[net-next v6 00/12] Add TSO map-once DMA helpers and bnxt SW USO support

From: Joe Damato

Date: Thu Mar 26 2026 - 19:54:18 EST


Greetings:

This series extends net/tso to add a data structure and some helpers allowing
drivers to DMA map headers and packet payloads a single time. The helpers can
then be used to reference slices of shared mapping for each segment. This
helps to avoid the cost of repeated DMA mappings, especially on systems which
use an IOMMU. N per-packet DMA maps are replaced with a single map for the
entire GSO skb. As of v3, the series uses the DMA IOVA API (as suggested by
Leon [1]) and provides a fallback path when an IOMMU is not in use. The DMA
IOVA API provides even better efficiency than the v2; see below.

The added helpers are then used in bnxt to add support for software UDP
Segmentation Offloading (SW USO) for older bnxt devices which do not have
support for USO in hardware. Since the helpers are generic, other drivers
can be extended similarly.

The v2 showed a ~4x reduction in DMA mapping calls at the same wire packet
rate on production traffic with a bnxt device. The v3, however, shows a larger
reduction of about ~6x at the same wire packet rate. This is thanks to Leon's
suggestion of using the DMA IOVA API [1].

Special care is taken to make bnxt ethtool operations work correctly: the ring
size cannot be reduced below a minimum threshold while USO is enabled and
growing the ring automatically re-enables USO if it was previously blocked.

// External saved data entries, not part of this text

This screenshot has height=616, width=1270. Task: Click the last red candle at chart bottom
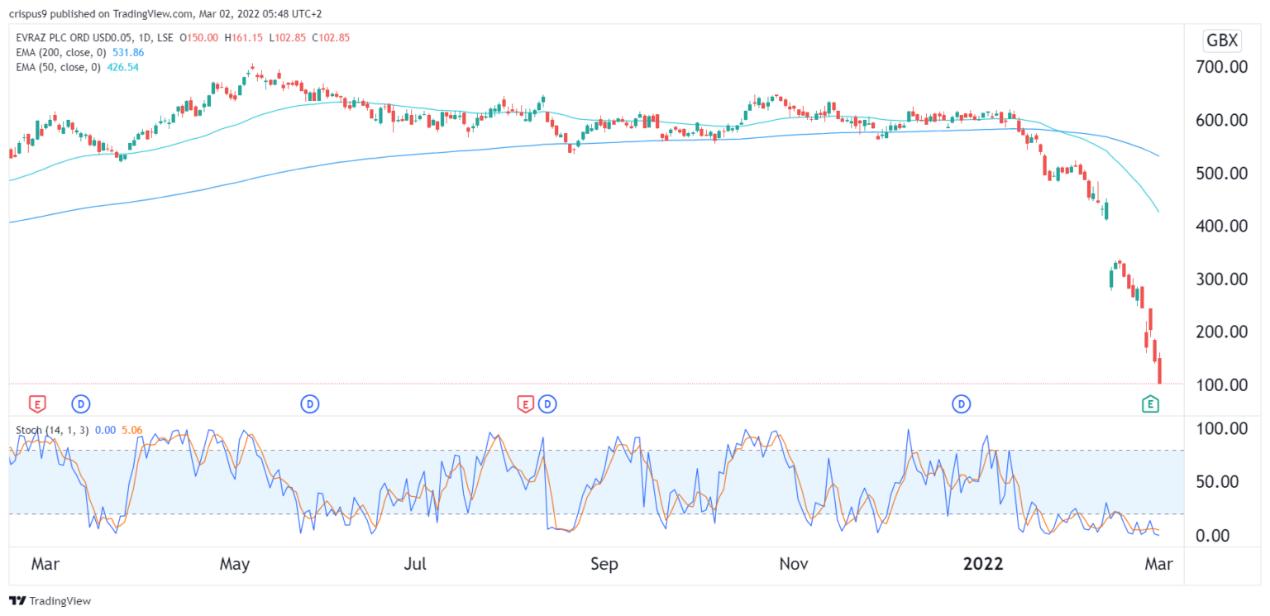(1160, 371)
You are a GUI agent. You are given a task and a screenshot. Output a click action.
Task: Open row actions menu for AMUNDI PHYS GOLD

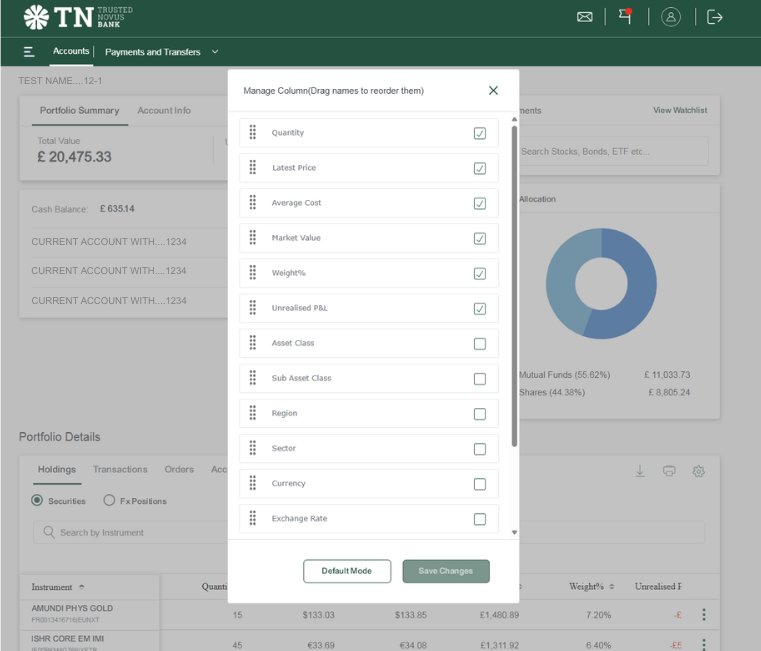click(x=704, y=615)
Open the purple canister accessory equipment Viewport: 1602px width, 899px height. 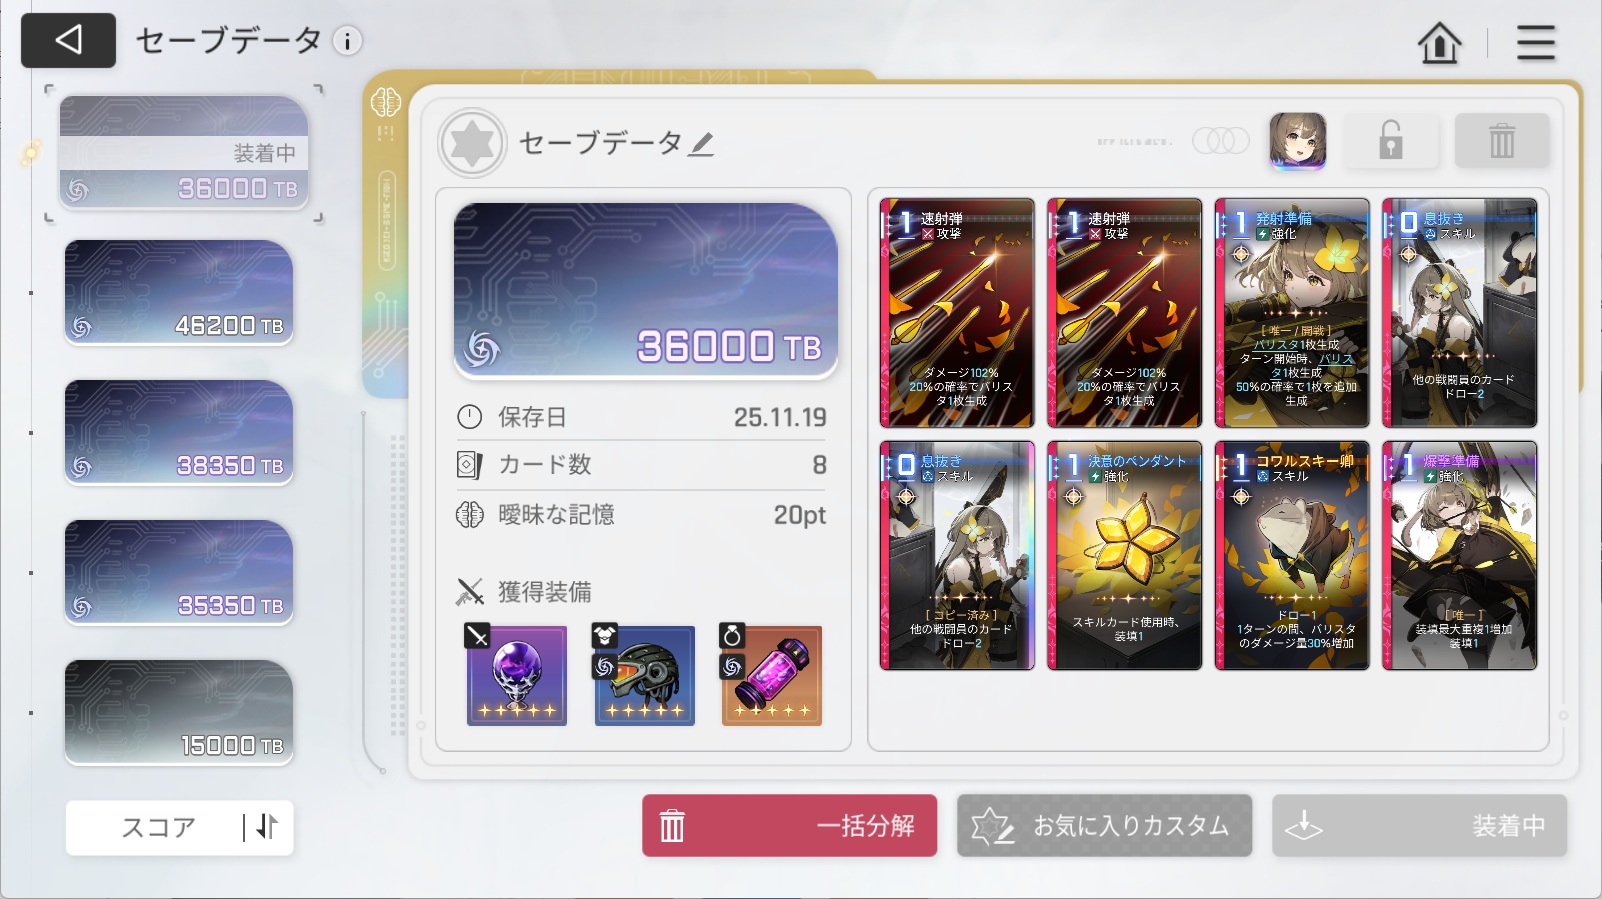pos(772,675)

I've extended netdevsim to have support for SW USO, but I used
tso_build_hdr/tso_build_data in netdevsim because I couldn't figure out if
there was a way to test the DMA helpers added by this series. If anyone has
suggestions, let me know. I think to test the DMA helpers you probably need
to use real hardware.

The v6 includes a minor change in the USO implementation, as requested by
Paolo [2], so I've re-run the test with both netdevsim and real bnxt hardware
and the test passed. I also ran the kernel on a production machine with real
traffic.

Thanks,
Joe

[1]: https://lore.kernel.org/netdev/20260316194419.GH61385@unreal/
[2]: https://lore.kernel.org/netdev/ab1f764b-de03-48f5-a781-356495257d25@xxxxxxxxxx/

v6:
- Addressed Paolo's request [2] to avoid possible stale iova_state if the
IOVA API starts to fail transiently. See patch 8.

v5: https://lore.kernel.org/netdev/20260323183844.3146982-1-joe@xxxxxxx/
- Adjusted patch 8 to address the kernel test robot. See patch changelog, no
functional change.
- Added Pavan's Reviewed-by to patches 6-12.

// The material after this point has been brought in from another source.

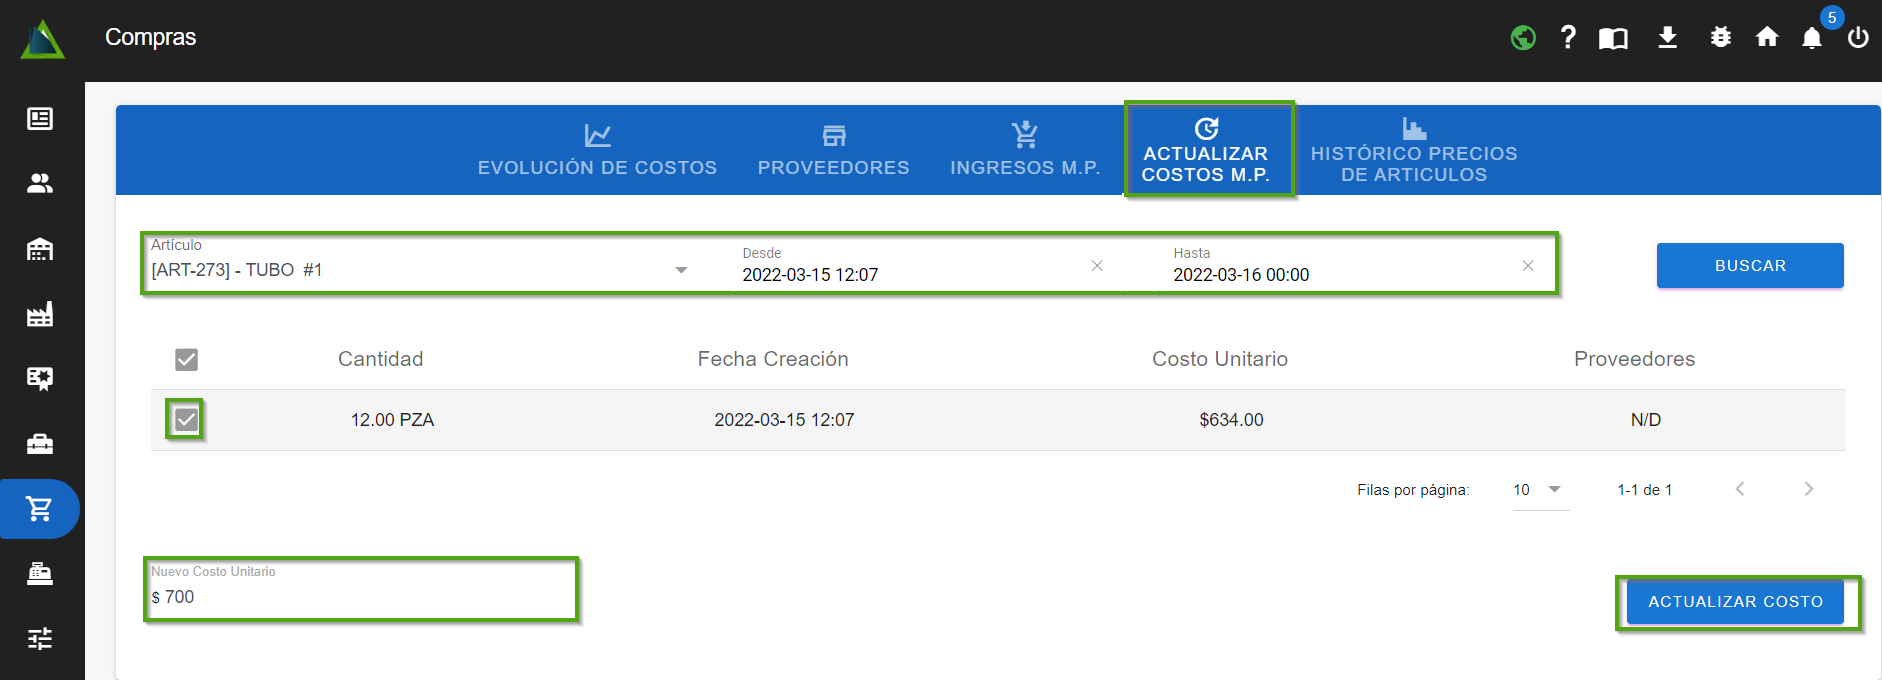Open the Proveedores tab
Viewport: 1882px width, 680px height.
(833, 151)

v4: https://lore.kernel.org/all/20260320144141.260246-1-joe@xxxxxxx/
- Fixed kdoc issues in patch 2. No functional change.
- Added Pavan's Reviewed-by to patches 3, 4, and 5.
- Fixed the issue Pavan (and the AI review) pointed out in patch 8. See
patch changelog.
- Added parentheses around gso_type check in patch 11 for clarity. No
functional change.
- Fixed python linter issues in patch 12. No functional change.

v3: https://lore.kernel.org/netdev/20260318191325.1819881-1-joe@xxxxxxx/
- Converted from RFC to an actual submission.
- Updated based on Leon's feedback to use the DMA IOVA API. See individual
patches for update information.

RFCv2: https://lore.kernel.org/netdev/20260312223457.1999489-1-joe@xxxxxxx/
- Some bugs were discovered shortly after sending: incorrect handling of the
shared header space and a bug in the unmap path in the TX completion.
Sorry about that; I was more careful this time.
- On that note: this rfc includes a test.

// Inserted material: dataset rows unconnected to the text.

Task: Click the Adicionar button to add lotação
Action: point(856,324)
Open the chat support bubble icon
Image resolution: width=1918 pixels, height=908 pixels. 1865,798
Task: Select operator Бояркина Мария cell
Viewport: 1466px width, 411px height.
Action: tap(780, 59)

RFCv1: https://lore.kernel.org/netdev/20260310212209.2263939-1-joe@xxxxxxx/


Joe Damato (12):
net: tso: Introduce tso_dma_map
net: tso: Add tso_dma_map helpers
net: bnxt: Export bnxt_xmit_get_cfa_action
net: bnxt: Add a helper for tx_bd_ext
net: bnxt: Use dma_unmap_len for TX completion unmapping
net: bnxt: Add TX inline buffer infrastructure
net: bnxt: Add boilerplate GSO code
net: bnxt: Implement software USO
net: bnxt: Add SW GSO completion and teardown support
net: bnxt: Dispatch to SW USO
net: netdevsim: Add support for SW USO
selftests: drv-net: Add USO test

drivers/net/ethernet/broadcom/bnxt/Makefile | 2 +-
drivers/net/ethernet/broadcom/bnxt/bnxt.c | 190 +++++++++---
drivers/net/ethernet/broadcom/bnxt/bnxt.h | 33 +++
.../net/ethernet/broadcom/bnxt/bnxt_ethtool.c | 19 +-
drivers/net/ethernet/broadcom/bnxt/bnxt_gso.c | 240 +++++++++++++++
drivers/net/ethernet/broadcom/bnxt/bnxt_gso.h | 31 ++
drivers/net/netdevsim/netdev.c | 100 ++++++-
include/linux/skbuff.h | 11 +
include/net/tso.h | 61 ++++
net/core/tso.c | 273 ++++++++++++++++++
tools/testing/selftests/drivers/net/Makefile | 1 +
tools/testing/selftests/drivers/net/uso.py | 96 ++++++
12 files changed, 1017 insertions(+), 40 deletions(-)
create mode 100644 drivers/net/ethernet/broadcom/bnxt/bnxt_gso.c
create mode 100644 drivers/net/ethernet/broadcom/bnxt/bnxt_gso.h
create mode 100755 tools/testing/selftests/drivers/net/uso.py


base-commit: 45b2b84ac6fde39c427018d6cdf7d44258938faa
--
2.52.0